Facteurs de pianos et rues de Paris
Il n’est que de visiter notre belle France pour découvrir, aux carrefours de nos riantes rues et avenues, quantités de noms liés à la musique ; mais celles-ci, relèvent presque toujours de la composition musicale. Et ô ingratitude, pas le moindre petit facteur de pianos à l’horizon ! Ce qu’on peut qualifier de certaine frustration se réveilla en moi quand, récemment, je « montais » à la capitale en train, et que machinalement je me mis à feuilleter mon plan de Paris, m’amusant à chercher quelques rues, places et même (sans trop rêver toutefois !) avenues, dédiées à nos chers facteurs…
Après tout, n’y eut-il pas et n’avons-nous pas les salles de concert Pape, Herz ou Erard, Gaveau et Pleyel ? Alors, curieux, fouinons… Je n’eus pas à chercher longtemps ; je dénichais trois voies dédiées à Henri Pape, Sébastien Erard et Camille Pleyel. Je pense qu’à la réflexion, je n’aurais espéré meilleur tiercé.
Il est possible que ces trois rues aient été ouvertes et classifiées à la même époque, à l’occasion d’aménagements nouveaux, car elles sont situées à peu de distance l’une de l’autre et dans un quartier qui explosa à la fin du XIXè siècle (12è et 13è arrondissement). Certes, ce ne sont pas de belles et grandes avenues arborées, mais qu’importe, nous apprécions là à sa juste valeur une certaine reconnaissance de nos anciens envers des facteurs de pianos.
La rue Erard (1752-1831), près du boulevard Diderot se situe entre les rues de Charenton et de Reuilly. Elle fait environ 300 mètres. Une tour y porte le nom d’Erard.

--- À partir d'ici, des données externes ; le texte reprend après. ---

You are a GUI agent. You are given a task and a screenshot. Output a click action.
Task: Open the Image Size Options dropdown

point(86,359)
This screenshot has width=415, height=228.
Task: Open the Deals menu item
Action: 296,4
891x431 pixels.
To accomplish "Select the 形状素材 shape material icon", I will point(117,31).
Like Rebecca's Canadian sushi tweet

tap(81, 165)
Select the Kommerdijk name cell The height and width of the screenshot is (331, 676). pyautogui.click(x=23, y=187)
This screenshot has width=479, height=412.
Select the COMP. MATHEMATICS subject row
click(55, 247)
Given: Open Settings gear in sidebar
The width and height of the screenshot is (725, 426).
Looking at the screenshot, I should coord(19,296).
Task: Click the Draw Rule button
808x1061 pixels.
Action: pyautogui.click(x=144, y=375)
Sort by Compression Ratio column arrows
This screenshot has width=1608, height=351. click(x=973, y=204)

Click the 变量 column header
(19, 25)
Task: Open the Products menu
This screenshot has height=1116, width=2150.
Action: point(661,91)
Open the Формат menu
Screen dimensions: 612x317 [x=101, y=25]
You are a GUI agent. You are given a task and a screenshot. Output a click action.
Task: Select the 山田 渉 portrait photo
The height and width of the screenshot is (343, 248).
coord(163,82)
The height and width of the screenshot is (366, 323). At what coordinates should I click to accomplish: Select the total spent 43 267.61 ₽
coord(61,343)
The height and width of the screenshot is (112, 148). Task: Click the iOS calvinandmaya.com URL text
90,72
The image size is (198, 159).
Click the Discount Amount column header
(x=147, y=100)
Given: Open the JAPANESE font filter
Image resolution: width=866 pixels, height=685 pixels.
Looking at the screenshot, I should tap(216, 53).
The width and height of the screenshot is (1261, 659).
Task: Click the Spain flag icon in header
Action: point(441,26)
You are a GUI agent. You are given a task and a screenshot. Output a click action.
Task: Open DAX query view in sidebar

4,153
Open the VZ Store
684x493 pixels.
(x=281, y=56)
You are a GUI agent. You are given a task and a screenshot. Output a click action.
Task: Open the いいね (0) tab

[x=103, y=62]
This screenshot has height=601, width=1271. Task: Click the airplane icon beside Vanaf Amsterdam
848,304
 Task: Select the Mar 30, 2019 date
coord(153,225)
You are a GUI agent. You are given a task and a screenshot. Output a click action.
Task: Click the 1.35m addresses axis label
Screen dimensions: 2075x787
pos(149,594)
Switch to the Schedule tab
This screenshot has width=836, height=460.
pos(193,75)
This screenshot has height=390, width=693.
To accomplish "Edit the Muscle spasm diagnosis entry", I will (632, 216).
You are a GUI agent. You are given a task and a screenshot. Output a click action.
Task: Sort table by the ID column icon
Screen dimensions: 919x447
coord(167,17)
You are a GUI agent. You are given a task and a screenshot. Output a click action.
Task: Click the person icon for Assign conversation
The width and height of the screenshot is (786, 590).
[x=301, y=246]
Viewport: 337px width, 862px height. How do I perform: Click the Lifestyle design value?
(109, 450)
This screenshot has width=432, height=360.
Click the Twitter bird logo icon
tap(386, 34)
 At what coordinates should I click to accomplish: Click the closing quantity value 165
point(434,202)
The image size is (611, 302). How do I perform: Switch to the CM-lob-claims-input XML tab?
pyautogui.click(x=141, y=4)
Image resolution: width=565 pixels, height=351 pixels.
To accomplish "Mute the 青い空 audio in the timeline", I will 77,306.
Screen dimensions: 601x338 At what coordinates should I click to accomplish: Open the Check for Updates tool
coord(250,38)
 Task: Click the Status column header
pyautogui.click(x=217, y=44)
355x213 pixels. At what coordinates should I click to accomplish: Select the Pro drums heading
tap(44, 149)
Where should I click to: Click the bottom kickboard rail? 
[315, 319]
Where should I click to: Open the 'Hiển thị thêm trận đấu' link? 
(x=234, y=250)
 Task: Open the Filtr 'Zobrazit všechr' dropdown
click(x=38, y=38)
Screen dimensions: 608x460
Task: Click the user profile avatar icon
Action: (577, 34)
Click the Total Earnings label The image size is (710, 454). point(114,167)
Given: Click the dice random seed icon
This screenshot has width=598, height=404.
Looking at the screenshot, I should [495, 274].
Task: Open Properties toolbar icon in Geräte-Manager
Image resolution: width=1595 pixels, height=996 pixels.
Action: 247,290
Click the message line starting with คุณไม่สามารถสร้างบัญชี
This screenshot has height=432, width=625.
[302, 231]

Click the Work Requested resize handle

La rue Henri Pape (1789-1875) fut ouverte en 1885 près de Tolbiac et de l’avenue d’Italie. Elle portait, à l’origine, le nom d’un certain Edmond Valentin. La dénomination actuelle date de 1897 et son classement, alignement et numérotation de mars à mai 1910. Elle mesure 145 mètres de long sur 12 de large, commence au 18, rue Domesme et rue E. et H. Rousselle. Elle finit 3, place de l’Abbé Georges Hénocque.
La rue Pleyel (Joseph, Etienne, Camille, 1788-1855) est encore plus courte. Elle ne mesure que 75 mètres de long sur 13 de large. Précédemment rue du trou à sable, auparavant on l’a appelée aussi rue des trois sabres (Sûrement avons-nous là un joli dérapage linguistique !). Elle est déjà indiquée sur le plan de Jaillot en 1772. Cette voie s’étendait autrefois jusqu’à la rue de Reuilly. Le tronçon compris entre la rue de Reuilly et Dugommier a été supprimé lors de l’ouverture de l’avenue Daumesnil. Au droit des n° 1 à 7, elle formait une place triangulaire convertie en rue de 13 mètres de largeur à la même époque. Numérotée en 1878, nivelée en 1885, elle portera le nom du plus illustre de nos facteurs de pianos à partir de 1890.
Puis, poussé par la curiosité je suis allé un peu plus loin, en banlieue, je me suis évidemment tourné vers Saint-Denis où se trouve le célèbre carrefour Pleyel ainsi que la place des Pianos. La rue Pleyel n’est pas loin, en voici un petit historique :
Son appellation actuelle ne date que de 1906. Auparavant c’était le chemin de la Marée, puis des Marchandises, et surtout le chemin des Poissonniers. Il serait plus ancien que la voie romaine, mais la première mention du tracé date de 1307. Ces différentes appellations trouvent leur origine à travers l’activité commerciale de la région. Du port de Seine près de Saint-Denis jusqu’aux halles de Paris, on transportait poissons et fruits de mer par cette voie pour éviter les méandres de la Seine et quelques péages. Chemin des Poissonniers, porte des Poissonniers, faubourg des Poissonniers, boulevard Poissonnière sont, à travers le temps qui passe, quelques dénominations qui rappellent le cheminement lié à cette activité.